Claudia Bordoni era incinta alla 24esima settimana quando arrivò alla Clinica Mangiagalli in preda a forti dolori addominali dopo essere stata dimessa dal San Raffaele. Ricoverata nel reparto di Patologia della gravidanza della struttura, morì due giorni dopo a causa di una violenta emorragia interna. Ora per quella morte una ginecologa e una ostetrica della clinica di Milano sono state mandate a processo per omicidio colposo. Lo ha deciso il gup Ezia Maccora che ha anche prosciolto una seconda ostetrica imputata, in quanto avrebbe avuto un suolo marginale nella vicenda. Il processo inizierà il 18 giugno prossimo. La donna 36enne, originaria della provincia di Sondrio ma da anni residente a Milano, era morta il 28 aprile 2016 insieme alle due gemelle che portava in grembo.

Le conclusioni della consulenza tecnica, depositata un anno fa dai medici incaricati dalla Procura di risolvere il rebus della morte della donna, sembravano portare verso una inevitabile richiesta di archiviazione. Secondo quella ricostruzione, infatti, ci sarebbero state delle “probabilità considerevoli” di sopravvivenza della paziente qualora i medici si fossero comportati in modo diverso. Al tempo stesso, però, queste “probabilità” non possono essere equiparate ai criteri richiesti per il nesso causale in sede penale. In altre parole, ci furono omissioni gravi “ma non si può dire con certezza che la donna e le bambine anche di fronte a interventi effettuati tempestivamente sarebbero sopravvissute”.

Nell’udienza preliminare di febbraio il pm Sara Arduini aveva ribadito la posizione portata avanti dalla collega Maura Ripamonti e cioè che, sulla base della consulenza tecnica, non esisterebbe un nesso causale tra l’omissione “gravemente colposa” degli imputati e la morte della 36enne incinta al sesto mese e delle bambine.
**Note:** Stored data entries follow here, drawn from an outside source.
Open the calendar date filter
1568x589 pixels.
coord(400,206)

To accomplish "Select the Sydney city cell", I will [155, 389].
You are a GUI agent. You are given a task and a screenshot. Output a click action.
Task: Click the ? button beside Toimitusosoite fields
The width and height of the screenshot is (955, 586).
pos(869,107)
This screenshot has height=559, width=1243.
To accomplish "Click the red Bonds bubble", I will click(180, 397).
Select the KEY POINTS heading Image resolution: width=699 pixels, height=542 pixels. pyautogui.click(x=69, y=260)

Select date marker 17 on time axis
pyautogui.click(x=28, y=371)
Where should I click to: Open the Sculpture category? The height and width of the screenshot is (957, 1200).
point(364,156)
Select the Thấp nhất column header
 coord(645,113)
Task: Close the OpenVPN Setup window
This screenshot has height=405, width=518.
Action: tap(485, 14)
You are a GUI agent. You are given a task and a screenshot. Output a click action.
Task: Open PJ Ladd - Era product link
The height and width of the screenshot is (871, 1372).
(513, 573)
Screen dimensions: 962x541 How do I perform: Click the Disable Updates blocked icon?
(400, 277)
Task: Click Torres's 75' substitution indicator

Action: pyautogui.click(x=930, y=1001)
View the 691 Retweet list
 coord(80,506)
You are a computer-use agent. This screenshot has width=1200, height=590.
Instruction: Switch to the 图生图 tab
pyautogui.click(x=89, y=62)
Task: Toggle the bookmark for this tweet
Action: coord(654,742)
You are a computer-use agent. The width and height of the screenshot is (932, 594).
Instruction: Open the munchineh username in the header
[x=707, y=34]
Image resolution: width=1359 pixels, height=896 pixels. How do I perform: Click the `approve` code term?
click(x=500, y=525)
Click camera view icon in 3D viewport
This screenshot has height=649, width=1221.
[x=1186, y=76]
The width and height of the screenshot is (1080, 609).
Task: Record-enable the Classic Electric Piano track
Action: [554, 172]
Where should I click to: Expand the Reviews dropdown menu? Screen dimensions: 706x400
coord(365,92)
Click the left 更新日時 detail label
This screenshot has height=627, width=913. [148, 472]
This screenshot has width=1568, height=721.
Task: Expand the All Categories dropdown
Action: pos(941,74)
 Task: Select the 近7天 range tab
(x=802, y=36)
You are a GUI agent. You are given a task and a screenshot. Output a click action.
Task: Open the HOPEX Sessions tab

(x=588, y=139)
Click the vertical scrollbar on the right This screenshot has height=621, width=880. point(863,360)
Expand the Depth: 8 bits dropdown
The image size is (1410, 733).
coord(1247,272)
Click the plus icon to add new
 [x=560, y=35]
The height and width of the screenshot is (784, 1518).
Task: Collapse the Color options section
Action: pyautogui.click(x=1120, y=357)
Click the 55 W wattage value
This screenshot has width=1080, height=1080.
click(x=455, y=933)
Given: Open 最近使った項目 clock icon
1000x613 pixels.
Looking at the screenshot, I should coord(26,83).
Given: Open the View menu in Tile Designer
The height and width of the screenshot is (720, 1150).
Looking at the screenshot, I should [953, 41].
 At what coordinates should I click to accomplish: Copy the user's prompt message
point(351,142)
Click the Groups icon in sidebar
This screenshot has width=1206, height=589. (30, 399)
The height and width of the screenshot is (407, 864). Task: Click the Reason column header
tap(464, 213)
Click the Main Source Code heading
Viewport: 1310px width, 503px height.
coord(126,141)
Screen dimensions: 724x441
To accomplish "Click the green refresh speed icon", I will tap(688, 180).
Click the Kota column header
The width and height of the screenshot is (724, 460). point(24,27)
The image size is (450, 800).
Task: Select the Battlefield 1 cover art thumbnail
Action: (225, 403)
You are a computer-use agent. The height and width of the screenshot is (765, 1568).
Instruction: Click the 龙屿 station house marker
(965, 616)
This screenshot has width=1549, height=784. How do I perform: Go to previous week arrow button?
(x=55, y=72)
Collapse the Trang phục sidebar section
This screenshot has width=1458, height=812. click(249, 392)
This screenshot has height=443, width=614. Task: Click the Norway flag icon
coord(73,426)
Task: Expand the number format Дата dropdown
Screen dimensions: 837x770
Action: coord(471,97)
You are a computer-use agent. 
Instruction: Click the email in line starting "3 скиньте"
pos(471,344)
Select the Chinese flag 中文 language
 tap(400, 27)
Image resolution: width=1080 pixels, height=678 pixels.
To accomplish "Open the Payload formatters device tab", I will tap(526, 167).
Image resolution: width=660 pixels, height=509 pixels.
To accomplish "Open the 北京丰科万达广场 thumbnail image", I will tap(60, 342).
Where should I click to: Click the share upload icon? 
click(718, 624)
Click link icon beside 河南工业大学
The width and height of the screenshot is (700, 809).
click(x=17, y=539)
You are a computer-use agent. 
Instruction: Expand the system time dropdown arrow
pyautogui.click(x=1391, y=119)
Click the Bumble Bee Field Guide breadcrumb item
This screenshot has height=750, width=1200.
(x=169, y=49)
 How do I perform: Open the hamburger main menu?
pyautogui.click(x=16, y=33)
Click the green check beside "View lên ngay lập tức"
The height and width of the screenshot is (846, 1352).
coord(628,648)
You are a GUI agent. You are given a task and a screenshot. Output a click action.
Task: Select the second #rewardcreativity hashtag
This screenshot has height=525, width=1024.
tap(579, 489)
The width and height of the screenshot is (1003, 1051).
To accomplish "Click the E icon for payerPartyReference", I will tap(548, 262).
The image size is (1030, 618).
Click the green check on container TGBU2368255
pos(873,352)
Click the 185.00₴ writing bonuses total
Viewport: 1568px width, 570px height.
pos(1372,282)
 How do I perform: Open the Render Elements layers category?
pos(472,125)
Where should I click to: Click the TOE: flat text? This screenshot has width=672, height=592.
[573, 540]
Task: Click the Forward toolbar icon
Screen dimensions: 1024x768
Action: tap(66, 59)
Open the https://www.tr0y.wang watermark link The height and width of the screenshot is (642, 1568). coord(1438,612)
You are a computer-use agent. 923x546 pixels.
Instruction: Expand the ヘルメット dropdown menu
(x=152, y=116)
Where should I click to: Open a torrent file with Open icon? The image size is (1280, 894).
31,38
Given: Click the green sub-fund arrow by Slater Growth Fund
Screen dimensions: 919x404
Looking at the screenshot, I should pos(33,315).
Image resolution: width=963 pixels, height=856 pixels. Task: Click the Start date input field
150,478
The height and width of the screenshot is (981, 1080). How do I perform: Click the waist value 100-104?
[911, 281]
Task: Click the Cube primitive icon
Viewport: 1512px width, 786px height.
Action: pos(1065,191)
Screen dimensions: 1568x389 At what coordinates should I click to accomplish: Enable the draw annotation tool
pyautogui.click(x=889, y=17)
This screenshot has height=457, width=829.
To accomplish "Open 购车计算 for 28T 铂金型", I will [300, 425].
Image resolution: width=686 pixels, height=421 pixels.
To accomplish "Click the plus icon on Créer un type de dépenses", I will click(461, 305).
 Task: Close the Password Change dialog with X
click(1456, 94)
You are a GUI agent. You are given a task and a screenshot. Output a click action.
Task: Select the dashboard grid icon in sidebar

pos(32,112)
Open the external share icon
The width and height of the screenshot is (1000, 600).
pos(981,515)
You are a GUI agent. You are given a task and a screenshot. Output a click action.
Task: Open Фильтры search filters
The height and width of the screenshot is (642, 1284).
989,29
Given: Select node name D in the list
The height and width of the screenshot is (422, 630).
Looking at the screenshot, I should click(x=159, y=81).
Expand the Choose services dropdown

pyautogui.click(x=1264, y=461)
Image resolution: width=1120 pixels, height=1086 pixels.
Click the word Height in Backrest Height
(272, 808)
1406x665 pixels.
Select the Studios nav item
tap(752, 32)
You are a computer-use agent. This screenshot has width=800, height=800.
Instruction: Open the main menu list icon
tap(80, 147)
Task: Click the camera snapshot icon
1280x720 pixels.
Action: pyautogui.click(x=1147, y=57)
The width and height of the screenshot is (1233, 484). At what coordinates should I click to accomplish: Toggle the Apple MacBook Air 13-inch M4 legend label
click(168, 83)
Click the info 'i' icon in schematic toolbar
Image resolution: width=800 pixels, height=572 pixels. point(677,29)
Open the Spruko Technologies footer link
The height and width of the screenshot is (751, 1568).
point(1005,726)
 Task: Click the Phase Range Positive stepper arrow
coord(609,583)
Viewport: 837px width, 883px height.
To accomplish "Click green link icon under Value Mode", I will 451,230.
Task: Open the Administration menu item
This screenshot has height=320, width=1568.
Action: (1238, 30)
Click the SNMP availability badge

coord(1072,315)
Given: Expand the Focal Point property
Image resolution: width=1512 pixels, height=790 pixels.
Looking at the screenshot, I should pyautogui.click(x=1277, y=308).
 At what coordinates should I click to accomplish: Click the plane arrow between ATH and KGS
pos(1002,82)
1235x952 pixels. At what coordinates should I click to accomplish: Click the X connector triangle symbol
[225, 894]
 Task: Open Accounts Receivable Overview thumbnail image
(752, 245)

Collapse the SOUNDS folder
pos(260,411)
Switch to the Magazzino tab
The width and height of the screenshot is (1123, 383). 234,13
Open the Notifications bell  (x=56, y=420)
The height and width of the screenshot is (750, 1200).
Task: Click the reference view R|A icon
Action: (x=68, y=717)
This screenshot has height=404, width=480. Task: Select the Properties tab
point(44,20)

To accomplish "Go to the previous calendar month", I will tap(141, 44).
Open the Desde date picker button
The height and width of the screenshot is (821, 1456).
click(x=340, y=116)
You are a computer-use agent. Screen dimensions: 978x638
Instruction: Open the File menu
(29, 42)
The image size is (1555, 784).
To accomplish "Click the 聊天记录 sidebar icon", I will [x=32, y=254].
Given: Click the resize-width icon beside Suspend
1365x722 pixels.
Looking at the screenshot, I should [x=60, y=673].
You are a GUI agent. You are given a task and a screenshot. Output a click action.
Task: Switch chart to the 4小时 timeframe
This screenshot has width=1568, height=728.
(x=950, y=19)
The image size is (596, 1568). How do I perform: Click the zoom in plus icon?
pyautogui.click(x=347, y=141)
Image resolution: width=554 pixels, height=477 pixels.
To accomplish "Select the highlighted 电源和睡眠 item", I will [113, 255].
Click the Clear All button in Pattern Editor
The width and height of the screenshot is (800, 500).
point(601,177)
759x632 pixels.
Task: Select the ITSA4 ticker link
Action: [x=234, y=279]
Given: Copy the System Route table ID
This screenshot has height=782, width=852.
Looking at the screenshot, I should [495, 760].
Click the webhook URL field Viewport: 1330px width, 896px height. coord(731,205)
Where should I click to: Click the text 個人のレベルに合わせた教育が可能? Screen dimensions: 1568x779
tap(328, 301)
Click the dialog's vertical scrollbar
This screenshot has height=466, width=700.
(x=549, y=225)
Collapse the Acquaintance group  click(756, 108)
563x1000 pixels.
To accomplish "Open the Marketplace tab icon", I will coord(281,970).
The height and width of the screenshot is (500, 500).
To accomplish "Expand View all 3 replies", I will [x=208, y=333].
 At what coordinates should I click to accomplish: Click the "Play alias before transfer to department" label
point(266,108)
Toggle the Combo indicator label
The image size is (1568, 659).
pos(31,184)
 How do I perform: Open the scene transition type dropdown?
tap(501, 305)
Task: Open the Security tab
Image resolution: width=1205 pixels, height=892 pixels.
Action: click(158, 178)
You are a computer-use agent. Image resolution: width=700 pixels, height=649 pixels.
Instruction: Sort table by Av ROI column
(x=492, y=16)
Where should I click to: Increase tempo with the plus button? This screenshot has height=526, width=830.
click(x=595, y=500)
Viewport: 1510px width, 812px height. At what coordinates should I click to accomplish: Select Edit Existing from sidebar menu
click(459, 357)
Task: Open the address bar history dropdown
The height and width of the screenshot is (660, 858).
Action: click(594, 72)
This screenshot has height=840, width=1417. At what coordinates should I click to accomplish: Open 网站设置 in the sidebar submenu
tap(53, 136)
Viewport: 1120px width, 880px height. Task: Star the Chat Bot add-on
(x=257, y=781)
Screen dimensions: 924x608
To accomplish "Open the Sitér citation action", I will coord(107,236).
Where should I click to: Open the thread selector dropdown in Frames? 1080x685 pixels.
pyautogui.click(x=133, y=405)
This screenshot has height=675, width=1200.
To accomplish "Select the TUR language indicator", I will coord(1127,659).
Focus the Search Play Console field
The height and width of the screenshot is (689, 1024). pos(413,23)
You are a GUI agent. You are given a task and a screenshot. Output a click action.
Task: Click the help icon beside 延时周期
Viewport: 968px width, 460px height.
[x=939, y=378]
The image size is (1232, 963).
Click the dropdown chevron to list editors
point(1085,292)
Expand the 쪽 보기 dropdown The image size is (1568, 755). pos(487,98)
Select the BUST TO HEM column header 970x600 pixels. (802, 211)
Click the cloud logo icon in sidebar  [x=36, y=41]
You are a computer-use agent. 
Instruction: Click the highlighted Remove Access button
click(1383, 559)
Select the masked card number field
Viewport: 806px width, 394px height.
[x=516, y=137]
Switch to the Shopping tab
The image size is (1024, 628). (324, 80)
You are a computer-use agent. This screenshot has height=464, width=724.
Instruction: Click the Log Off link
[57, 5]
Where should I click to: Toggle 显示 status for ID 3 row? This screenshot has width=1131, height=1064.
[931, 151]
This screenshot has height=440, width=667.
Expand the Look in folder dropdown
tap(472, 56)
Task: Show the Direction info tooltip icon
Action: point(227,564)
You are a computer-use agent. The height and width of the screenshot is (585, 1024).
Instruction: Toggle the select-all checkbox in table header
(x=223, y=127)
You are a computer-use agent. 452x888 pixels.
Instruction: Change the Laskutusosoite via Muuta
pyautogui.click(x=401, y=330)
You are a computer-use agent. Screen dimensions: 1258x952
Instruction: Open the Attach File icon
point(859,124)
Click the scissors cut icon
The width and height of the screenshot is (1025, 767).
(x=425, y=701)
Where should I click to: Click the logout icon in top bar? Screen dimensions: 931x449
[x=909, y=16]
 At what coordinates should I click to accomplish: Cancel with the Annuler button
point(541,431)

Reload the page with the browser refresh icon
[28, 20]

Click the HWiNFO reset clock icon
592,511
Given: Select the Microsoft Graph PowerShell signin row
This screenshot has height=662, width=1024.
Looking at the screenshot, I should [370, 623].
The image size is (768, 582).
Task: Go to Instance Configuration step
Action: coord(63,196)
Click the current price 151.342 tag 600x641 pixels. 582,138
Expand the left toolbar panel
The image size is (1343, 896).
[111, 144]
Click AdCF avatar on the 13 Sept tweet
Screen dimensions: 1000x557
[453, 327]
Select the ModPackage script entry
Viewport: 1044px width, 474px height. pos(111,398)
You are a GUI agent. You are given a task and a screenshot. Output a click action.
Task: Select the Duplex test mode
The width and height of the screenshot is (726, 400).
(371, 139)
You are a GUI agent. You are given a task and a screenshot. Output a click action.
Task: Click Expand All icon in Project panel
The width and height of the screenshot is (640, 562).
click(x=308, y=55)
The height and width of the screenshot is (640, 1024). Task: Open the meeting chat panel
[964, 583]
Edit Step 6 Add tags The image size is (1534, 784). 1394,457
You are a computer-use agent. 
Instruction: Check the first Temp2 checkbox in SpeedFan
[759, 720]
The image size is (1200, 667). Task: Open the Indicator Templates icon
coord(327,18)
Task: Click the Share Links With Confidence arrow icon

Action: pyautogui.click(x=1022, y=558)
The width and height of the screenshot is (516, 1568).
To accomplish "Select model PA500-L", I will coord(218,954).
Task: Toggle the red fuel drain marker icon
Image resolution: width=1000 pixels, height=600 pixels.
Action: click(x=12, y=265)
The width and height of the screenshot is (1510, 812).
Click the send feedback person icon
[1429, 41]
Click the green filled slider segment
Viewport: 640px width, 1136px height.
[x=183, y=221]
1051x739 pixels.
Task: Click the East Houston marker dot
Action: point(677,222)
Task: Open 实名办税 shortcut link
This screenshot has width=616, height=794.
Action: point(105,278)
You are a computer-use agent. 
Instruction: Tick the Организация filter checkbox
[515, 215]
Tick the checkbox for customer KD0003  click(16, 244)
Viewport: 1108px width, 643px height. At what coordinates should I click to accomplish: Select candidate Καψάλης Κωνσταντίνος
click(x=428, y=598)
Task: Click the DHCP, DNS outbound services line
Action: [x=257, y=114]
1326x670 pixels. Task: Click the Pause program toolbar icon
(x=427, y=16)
I legali della famiglia di Claudia Bordoni, che hanno insistito nel chiedere il processo per i tre professionisti, in una memoria parlano di “fatti gravissimi“: i sanitari della Mangiagalli non avrebbero posto “in essere i doverosi provvedimenti diagnostici e terapeutici” per salvare la paziente e i nascituri. La Procura aveva chiesto l’archiviazione dell’indagine ma il gip aveva dato ragione ai legali della famiglia e aveva ordinato l’imputazione coatta e la conseguente richiesta di rinvio a giudizio.